A Trader’s First Book on Commodities:
An Introduction to the World’s Fastest Growing Market
By Carley Garner
$34.99; 244 pages
Traders searching for reliable information on trading commodities will find that Garner’s basic book is a comprehensive guide to the subject. For the uninitiated, the author includes an annotated glossary of key futures market terminology. The author begins her book with a look back at the causes of the commodity rally in 2007 and early 2008, which was followed by the big decline in late 2008. She then explains the speculator’s role in the commodities markets and how fortunes are made and lost, using examples of the treacherous crude oil futures market.
Garner provides a realistic and candid view of the commodity markets based on her experience as a senior market analyst and broker. She continually points out the pitfalls and potential hardships for new traders to warn them of the potential risks involved in commodity trading. She recommends that a combination of technical, seasonal, and fundamental factors be used to form an educated opinion of a commodity’s price action. Furthermore, Garner says that “you should approach every trade with modesty and with the understanding that you could be wrong.”
She begins her introduction to commodity trading by covering contracts listed at CME Group and the Intercontinental Exchange. Contract basics are reviewed as well as the mechanics of the futures contracts, futures spreads, and commodity options. Also covered are the differences between hedging and speculating. The difference between the open outcry (aka pit trading) and electronic trading are clearly delineated. Traders need to understand when and how to use each of these two trading methods for their benefit.
Garner covers selecting a trading platform, working with margin, choosing a brokerage firm, knowing how commission costs work, and understanding the difference between introducing brokers, Futures Commission Merchants and discount and full service brokers with clarity. There also is a section on selecting brokers that fit each trader’s specific service requirements. Garner states that beginning traders should carefully weigh the benefits of using a competent full service broker to enter orders, rather than go the self-directed online route, since the broker’s advice and guidance can have a dramatically positive impact on the trader’s bottom line. Commodity trading is complex and experienced brokers are well worth the extra cost, especially at the outset for novice traders.
Each of eleven order types is defined, illustrated with examples, and reviewed as to exactly when to use them. Even though each commodity has its own set of rules and each contract is standardized, comparing commodities with different underlying assets and memorizing the contract price multiples, contract size, minimum tick value and quote terms (e.g., cents per bushel, per pound, dollars per metric ton, etc.) is not an easy task, according to Garner.

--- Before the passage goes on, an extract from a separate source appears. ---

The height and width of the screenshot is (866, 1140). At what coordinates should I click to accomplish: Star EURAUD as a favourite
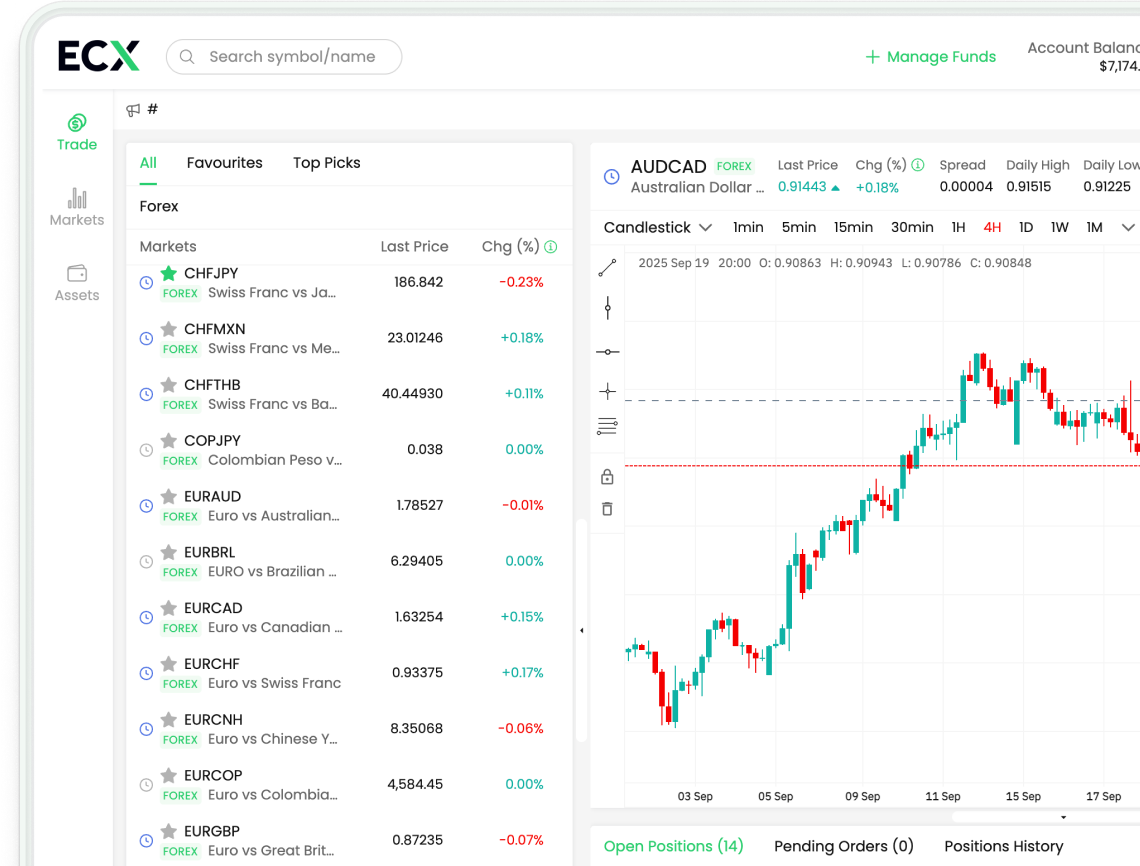(169, 497)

Another section is devoted to explaining all the key features of stock index futures, interest rates and currencies. Again the author lays out the basic contract information, and adds commentary on each financial future. Next up is a discussion on how to cope with margin calls. A definition is provided together with details of initial and maintenance margin, day trading vs. overnight margin, margin calls and how to handle them.
Based upon a trader’s risk tolerance, trading timeframe and specific goals, each trader needs to determine which trading vehicles, contract size, and indicators to use. Also, a method to determine entry and exit points needs to be decided upon. Since many commodities offer leverage, the trader must determine how much risk to take and know how to manage it before unforeseen circumstances wipe out the trading capital.
Garner writes, trading should be treated like business that requires a detailed written plan. Moreover, she suggests that traders adapt the plan to changing market conditions; that is, being nimble is the key while being stubborn can be catastrophic. Additionally, the author has found that good instincts and experience are more valuable that any technical indicator or chart.
Garner points out that there is no “holy grail” or easy way to make money in commodities trading. The key to success, according to the author, is to keep your emotions under control in all types of markets, especially in volatile markets. Traders need to control fear, greed, and frustration, understand their rationale when taking profits too early and understand the pain of taking losses. Traders must identify and manage their risk of loss, and of course, capital preservation is critical to a trader’s ability to stay in the game.
Garner tackles a multifaceted subject and distills it into easily understandable chapters. Her straight forward and logical approach also helps readers absorb the critical information with ease. Newbie futures traders will find the material presented to be a valuable and worthwhile introduction to the subject.